(Dataset items)

──────────

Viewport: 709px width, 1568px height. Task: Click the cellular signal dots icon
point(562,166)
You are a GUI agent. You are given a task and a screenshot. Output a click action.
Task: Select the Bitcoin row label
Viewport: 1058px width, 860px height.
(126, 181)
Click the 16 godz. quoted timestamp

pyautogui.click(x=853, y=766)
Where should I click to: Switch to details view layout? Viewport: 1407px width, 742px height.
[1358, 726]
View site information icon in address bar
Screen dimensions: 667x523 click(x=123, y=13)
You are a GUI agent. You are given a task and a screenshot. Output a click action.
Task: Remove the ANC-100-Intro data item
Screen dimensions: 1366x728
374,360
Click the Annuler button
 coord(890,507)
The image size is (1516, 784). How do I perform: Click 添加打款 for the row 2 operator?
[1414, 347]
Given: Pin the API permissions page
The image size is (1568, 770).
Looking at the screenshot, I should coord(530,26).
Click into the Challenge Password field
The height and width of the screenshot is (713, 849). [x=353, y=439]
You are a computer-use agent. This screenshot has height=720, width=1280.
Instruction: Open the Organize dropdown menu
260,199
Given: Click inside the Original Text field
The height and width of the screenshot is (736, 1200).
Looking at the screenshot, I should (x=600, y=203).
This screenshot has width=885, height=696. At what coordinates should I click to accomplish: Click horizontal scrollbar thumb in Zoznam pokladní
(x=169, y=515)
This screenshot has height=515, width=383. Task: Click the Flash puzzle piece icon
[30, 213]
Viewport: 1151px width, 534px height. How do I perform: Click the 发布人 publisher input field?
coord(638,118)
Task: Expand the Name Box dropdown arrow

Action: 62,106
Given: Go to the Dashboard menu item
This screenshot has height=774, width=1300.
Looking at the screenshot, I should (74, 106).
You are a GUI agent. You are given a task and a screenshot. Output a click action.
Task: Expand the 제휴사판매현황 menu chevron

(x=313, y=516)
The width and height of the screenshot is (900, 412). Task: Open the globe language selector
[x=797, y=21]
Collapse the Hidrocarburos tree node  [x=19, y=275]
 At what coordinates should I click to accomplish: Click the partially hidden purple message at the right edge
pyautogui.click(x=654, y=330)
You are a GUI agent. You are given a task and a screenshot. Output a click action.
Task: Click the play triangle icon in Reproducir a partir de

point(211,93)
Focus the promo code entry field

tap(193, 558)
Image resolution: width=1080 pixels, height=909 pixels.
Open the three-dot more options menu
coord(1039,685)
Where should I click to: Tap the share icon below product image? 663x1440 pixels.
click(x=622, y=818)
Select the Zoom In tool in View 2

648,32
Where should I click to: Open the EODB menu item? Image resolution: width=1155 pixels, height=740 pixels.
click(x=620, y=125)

──────────

**BRIEF:**
The full set of entries above has to be restated exactly.

**TASK OUTPUT:**
Viewport: 709px width, 1568px height. Task: Click the cellular signal dots icon
point(562,166)
You are a GUI agent. You are given a task and a screenshot. Output a click action.
Task: Select the Bitcoin row label
Viewport: 1058px width, 860px height.
(126, 181)
Click the 16 godz. quoted timestamp

pyautogui.click(x=853, y=766)
Where should I click to: Switch to details view layout? Viewport: 1407px width, 742px height.
[1358, 726]
View site information icon in address bar
Screen dimensions: 667x523 click(x=123, y=13)
You are a GUI agent. You are given a task and a screenshot. Output a click action.
Task: Remove the ANC-100-Intro data item
Screen dimensions: 1366x728
374,360
Click the Annuler button
 coord(890,507)
The image size is (1516, 784). How do I perform: Click 添加打款 for the row 2 operator?
[1414, 347]
Given: Pin the API permissions page
The image size is (1568, 770).
Looking at the screenshot, I should coord(530,26).
Click into the Challenge Password field
The height and width of the screenshot is (713, 849). [x=353, y=439]
You are a computer-use agent. This screenshot has height=720, width=1280.
Instruction: Open the Organize dropdown menu
260,199
Given: Click inside the Original Text field
The height and width of the screenshot is (736, 1200).
Looking at the screenshot, I should (x=600, y=203).
This screenshot has width=885, height=696. At what coordinates should I click to accomplish: Click horizontal scrollbar thumb in Zoznam pokladní
(x=169, y=515)
This screenshot has height=515, width=383. Task: Click the Flash puzzle piece icon
[30, 213]
Viewport: 1151px width, 534px height. How do I perform: Click the 发布人 publisher input field?
coord(638,118)
Task: Expand the Name Box dropdown arrow

Action: 62,106
Given: Go to the Dashboard menu item
This screenshot has height=774, width=1300.
Looking at the screenshot, I should (74, 106).
You are a GUI agent. You are given a task and a screenshot. Output a click action.
Task: Expand the 제휴사판매현황 menu chevron

(x=313, y=516)
The width and height of the screenshot is (900, 412). Task: Open the globe language selector
[x=797, y=21]
Collapse the Hidrocarburos tree node  [x=19, y=275]
 At what coordinates should I click to accomplish: Click the partially hidden purple message at the right edge
pyautogui.click(x=654, y=330)
You are a GUI agent. You are given a task and a screenshot. Output a click action.
Task: Click the play triangle icon in Reproducir a partir de

point(211,93)
Focus the promo code entry field

tap(193, 558)
Image resolution: width=1080 pixels, height=909 pixels.
Open the three-dot more options menu
coord(1039,685)
Where should I click to: Tap the share icon below product image? 663x1440 pixels.
click(x=622, y=818)
Select the Zoom In tool in View 2

648,32
Where should I click to: Open the EODB menu item? Image resolution: width=1155 pixels, height=740 pixels.
click(x=620, y=125)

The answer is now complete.